Mayor Don Rigney of Sturgeon County is worried that planning by the provincial government is hindering economic development in the region. He is asking for this planning, allowed by the Municipal Government Act, to be eliminated. This message was part of his speech, delivered this past Thursday at the Mayor’s Address. Roughly 100 attendees at the Morinville Community Cultural Centre were there to listen to Rigney’s words.
Rigney cited the Agrium fertilizer plant as an example. It was close to shutting down some ten years ago. The county managed to bring more industry into the area, thus diversifying its investments. They successfully lured Williams Energy, North West Upgrading and Access Pipeline, among others and now the Sturgeon area is looking towards a prosperous future.
But, Rigney noted, the entire process took ten years because of all the red tape. Some of the provincial laws got in the way, and he cited a need for changes made to that MGA. More development is needed and Rigney fears it’s just not possible under the current laws.

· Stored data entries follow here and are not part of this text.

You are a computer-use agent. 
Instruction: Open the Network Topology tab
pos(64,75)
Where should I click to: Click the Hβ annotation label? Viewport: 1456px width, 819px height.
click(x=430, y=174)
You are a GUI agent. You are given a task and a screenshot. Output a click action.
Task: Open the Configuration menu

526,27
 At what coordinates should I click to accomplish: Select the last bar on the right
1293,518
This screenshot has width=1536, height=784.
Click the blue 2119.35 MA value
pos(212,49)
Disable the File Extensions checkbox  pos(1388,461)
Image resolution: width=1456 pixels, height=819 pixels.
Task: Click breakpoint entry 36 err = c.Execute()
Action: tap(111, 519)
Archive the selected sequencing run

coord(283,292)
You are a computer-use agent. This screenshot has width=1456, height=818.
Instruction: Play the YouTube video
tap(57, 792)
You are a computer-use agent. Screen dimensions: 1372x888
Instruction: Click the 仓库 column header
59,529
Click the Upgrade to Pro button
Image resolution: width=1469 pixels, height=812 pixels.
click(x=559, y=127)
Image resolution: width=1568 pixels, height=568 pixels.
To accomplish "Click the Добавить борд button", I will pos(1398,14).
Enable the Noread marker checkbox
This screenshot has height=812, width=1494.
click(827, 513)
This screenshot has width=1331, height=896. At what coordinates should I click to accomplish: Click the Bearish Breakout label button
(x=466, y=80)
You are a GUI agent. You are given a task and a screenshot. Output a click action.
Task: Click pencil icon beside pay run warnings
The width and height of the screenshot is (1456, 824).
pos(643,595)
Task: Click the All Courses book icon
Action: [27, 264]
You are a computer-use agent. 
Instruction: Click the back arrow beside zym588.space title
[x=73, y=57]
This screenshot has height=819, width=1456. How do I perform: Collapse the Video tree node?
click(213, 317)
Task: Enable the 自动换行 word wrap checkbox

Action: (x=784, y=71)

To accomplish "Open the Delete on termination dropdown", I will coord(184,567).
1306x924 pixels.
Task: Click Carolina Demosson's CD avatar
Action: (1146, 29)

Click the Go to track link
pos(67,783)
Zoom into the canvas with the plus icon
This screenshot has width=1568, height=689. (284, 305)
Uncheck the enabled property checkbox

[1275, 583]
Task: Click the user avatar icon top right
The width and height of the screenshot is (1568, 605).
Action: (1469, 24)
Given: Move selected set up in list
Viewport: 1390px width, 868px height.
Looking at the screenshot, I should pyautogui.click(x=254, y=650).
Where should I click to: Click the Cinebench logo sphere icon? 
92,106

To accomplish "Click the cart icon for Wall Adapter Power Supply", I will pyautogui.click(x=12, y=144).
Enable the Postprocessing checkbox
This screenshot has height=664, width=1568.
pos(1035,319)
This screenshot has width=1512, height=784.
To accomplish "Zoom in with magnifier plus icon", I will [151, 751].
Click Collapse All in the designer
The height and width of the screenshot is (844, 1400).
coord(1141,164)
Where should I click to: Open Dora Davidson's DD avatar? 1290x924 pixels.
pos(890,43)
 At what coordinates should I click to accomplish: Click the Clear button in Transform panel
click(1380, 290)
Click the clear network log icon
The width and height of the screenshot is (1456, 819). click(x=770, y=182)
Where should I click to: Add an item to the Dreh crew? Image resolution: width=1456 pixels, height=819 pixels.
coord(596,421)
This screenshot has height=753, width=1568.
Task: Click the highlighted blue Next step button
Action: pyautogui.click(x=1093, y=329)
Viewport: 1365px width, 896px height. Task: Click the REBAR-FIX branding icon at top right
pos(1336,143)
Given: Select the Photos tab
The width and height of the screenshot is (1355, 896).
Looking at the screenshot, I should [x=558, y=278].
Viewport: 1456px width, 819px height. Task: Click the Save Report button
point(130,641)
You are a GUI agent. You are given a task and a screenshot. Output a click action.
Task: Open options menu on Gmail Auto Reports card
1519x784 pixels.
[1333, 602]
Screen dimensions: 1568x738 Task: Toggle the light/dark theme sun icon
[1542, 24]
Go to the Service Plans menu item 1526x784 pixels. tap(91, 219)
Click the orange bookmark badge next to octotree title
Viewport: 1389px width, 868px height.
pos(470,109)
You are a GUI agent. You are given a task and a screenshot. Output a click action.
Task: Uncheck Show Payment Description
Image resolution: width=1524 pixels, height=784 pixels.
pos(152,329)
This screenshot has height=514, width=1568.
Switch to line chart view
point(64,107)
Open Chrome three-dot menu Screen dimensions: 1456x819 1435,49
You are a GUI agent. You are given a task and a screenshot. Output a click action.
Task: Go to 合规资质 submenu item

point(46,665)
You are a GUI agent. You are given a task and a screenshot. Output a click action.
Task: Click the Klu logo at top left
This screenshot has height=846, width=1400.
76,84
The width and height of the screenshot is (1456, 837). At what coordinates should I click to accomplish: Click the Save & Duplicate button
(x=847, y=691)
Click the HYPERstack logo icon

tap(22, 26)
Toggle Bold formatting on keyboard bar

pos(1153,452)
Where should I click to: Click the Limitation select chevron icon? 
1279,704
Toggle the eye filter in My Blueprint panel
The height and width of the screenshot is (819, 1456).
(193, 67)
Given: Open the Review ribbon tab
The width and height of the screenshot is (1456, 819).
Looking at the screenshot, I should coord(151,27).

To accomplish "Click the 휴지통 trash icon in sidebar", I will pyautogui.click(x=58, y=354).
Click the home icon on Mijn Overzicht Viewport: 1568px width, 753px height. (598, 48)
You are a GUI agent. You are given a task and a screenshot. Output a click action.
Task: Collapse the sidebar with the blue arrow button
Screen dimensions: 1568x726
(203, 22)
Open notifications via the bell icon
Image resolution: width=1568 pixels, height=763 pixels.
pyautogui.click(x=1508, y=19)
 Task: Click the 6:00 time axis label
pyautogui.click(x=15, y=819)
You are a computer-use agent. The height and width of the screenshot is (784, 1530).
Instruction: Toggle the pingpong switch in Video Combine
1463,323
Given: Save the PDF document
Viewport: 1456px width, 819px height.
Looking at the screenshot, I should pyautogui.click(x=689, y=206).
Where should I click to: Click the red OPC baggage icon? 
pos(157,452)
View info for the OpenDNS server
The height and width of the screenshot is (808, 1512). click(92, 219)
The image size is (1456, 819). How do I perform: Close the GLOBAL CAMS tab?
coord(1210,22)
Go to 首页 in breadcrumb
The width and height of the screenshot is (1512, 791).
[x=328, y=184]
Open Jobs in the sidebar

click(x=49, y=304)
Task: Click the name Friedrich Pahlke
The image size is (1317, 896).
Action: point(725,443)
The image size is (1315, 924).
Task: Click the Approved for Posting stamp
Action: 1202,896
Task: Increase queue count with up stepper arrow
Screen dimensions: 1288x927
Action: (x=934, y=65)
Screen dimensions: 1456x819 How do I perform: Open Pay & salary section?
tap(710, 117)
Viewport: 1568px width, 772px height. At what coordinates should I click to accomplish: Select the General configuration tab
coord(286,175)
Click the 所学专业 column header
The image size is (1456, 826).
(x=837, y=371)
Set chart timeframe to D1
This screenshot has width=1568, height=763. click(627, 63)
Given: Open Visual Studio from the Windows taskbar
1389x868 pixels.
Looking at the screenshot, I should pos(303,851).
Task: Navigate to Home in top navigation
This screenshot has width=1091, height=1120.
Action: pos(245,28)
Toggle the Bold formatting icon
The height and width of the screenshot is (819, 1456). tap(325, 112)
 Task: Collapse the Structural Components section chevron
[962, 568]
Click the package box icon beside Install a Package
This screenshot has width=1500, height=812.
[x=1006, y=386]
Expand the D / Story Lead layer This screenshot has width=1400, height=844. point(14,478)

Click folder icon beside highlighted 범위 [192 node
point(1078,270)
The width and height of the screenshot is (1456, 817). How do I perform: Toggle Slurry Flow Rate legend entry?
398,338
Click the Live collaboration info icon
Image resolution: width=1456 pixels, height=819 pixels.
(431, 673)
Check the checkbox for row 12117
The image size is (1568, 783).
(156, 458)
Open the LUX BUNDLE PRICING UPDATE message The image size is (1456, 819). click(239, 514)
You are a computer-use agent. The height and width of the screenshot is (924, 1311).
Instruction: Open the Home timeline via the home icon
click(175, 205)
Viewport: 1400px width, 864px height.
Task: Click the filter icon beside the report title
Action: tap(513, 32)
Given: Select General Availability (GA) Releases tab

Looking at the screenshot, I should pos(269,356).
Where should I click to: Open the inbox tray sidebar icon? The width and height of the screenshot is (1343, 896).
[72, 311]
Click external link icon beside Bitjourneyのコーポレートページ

Regional planning was the biggest culprit. It discourages city councils from considering development of business. If regional or central planning is involved, housing costs increase by four to 14 percent per year. Without it, that increase goes to between one and three percent, making the housing market more affordable.
Affordable housing attracts business, which is one reason the upgrader projects are being built further south. Sturgeon County couldn’t provide the housing, thus the labor to do the building at a competitive rate. The Capital Region Board has figuratively brought developmental growth to a halt.
Rigney wants the public planning part of the MGA eliminated, calling it a “feudal anachronism.” He also noted that Alberta saw its largest expansion between 1996 and 2003 when the regional growth plans had been eliminated, favouring instead a competitive process.
Rigney also advocated that each mayor should be a chief executive officer, giving individual city councils a more powerful presence. He hopes that Alberta’s fiscal situation would drive the province to enact such changes.
This is an old argument. Rigney has been advocating these changes for the last ten years, according to Nolan Crouse, Mayor of St. Albert, who happens to disagree. Crouse noted that Rigney wanted no planning, and that the province of Alberta isn’t likely to go along with such an idea. Crouse noted that provincial planning is needed so that the infrastructure is ready to go when the individual communities are ready to expand.